The optical read speed is at least offset by the universal presence of the harddrive, enabling virtual memory caching on a game-by-game basis. This effectively enables a total data transfer rate of the hard drive + the BD drive.
That's true although initially you can only load off the blu-ray when you first run the game so there is a speed hit there, unless you went with the mandatory install route. Many go with the mandatory install route because we can't hit Sony's required initial load time requirement with just the blu-ray drive.
More significantly though is that most of us will treat the hdd as optional and assume it's not there. This isn't due to any favoritism or conspiracy theories, but just business realities. Basically for many of us to stay alive, we desperately need to be able to work on the $199 console. Without that, the layoffs and company purges you are seeing happen would have been far more widespread. So as cool as the standard hdd may be, it will be used mostly in an optional manner.
I've heard that this OS overhead has been toned down and optimized significantly in the past year or so. Any truth to that?
Yeah they have steadily been improving it, default memory consumption is much better now than a year or so ago but they still lag behind. Likewise as Shifty says, there are 'optional' memory requirements as well, and those are still harsh.
TimothyFarrar said:
Resistance 2 is doing this 4xMSAA trick as well as a second pass for even lower resolution particles.
Hmm...you sure R2 is doing it that way? I had to do something on our PS3 title for particles as well as they were taking upwards of 8+ms sometimes (!!!), so I went with a 1/16th sized buffer and a single post process 'cleanup' step (~0.5ms) on that buffer before blending it back. It looks mostly ok but the artifacts I see on what I did look suspiciously similar to what I see on R2's particles as well...
TimothyFarrar said:
30% for a 60 Hz game might be a good upper bound. I think there was an Insomniac presentation which quoted a high number like this. Cannot remember if it was for early R2 (possibly a 60Hz target then?), might not make given (I think) the shipped R2 is a 30Hz game.

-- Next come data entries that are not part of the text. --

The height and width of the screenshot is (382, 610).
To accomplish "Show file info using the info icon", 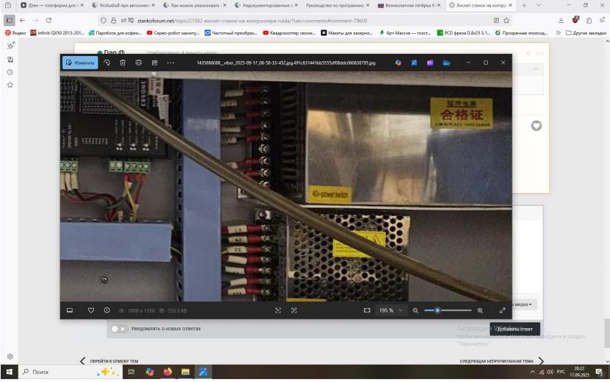I will [107, 310].
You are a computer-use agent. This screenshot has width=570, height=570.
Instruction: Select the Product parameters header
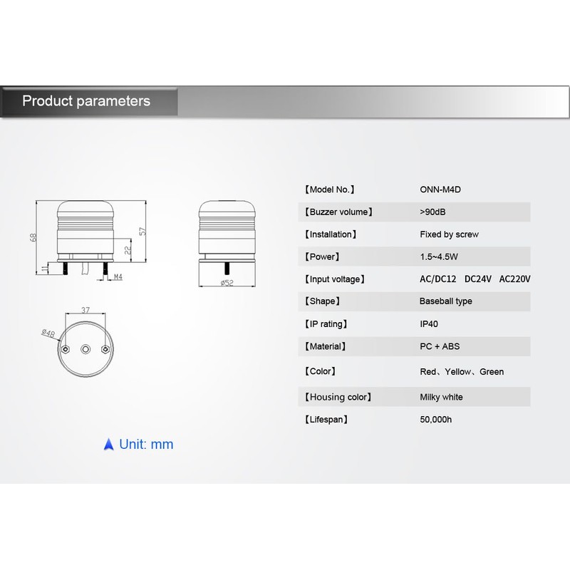click(x=86, y=100)
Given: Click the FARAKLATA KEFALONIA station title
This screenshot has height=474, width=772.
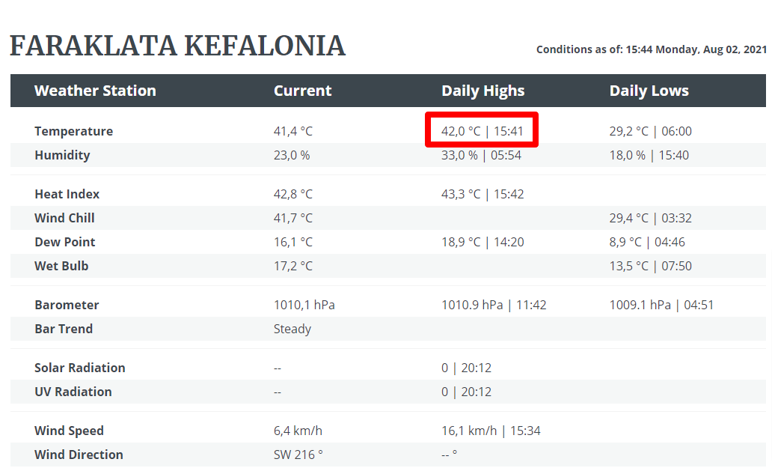Looking at the screenshot, I should pyautogui.click(x=177, y=46).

Ah ok, fair enough. I was defaulting to 30hz in my mind. For 60hz I guess 20% or even 30% may be possible, although I'm probably drop the hammer down closer to 20-25% if I could.
TimothyFarrar said:
As long as CPU/GPU memory access isn't a problem (ie your GPU can write out to CPU memory, or has unified memory, or the CPU can quickly access GPU memory), and the CPU has a serious vector unit (which the SPUs qualify for) with enough bandwidth, then doing post processing CPU side can make sense if you have free CPU time. Sure wouldn't try this on the 360 however. If you go way back to the old SGIs (O2, etc) which had unified memory, you might be doing some post processing CPU side. Likely in the future as GPUs get more CPUified, everything will stay GPU. However if PS4 ends up with both a DX11 class GPU and a lot of new SPUs, you might very well want post SPU side just to find enough to keep them busy.
You know I'm still not 100% sold on splitting post processing between the cpu and gpu. I guess there are cases where it can be done and/or makes sense, but it seems like the bang for the buck you get from the cpu in that regard isn't ideal on this generation. PS3 does have monster vector units, but you would munch up so many of them to do what the gpu would handle easier, not to mention dma bandwidth use, etc... Plus keeping post processing all gpu makes sharing and reuse of post process steps so much easier. Quick example of that, I was bored between projects so I implemented the 'sun shafts' shown in the ShaderX6 book. I think it was 4 or 5 post process steps for that. Easy enough and it looked nice. Then I went back and optimize it. Since all our post process is done in gpu it was easy to reuse some of the data that the sun shafts needed from other steps, and better yet I was able to piggy back some of it on other steps. In the end, the entire sun shafts post process effect ended up only costing me ~0.45ms or so once I reused/reduced/recycled it into the exiting gpu post process pipeline. I was very pleased with that
It still may very well make sense for Killzone 2, but games are always adding more post processing in subsequent versions. So I can't help but wonder if at some point if someone went to the trouble of cpu-i-fying post process that they may run out of cpu and have to start shifting them slowly back to gpu anyways. Maybe I'd be more sold on a 16+ spu PS4, but not sure about this gen.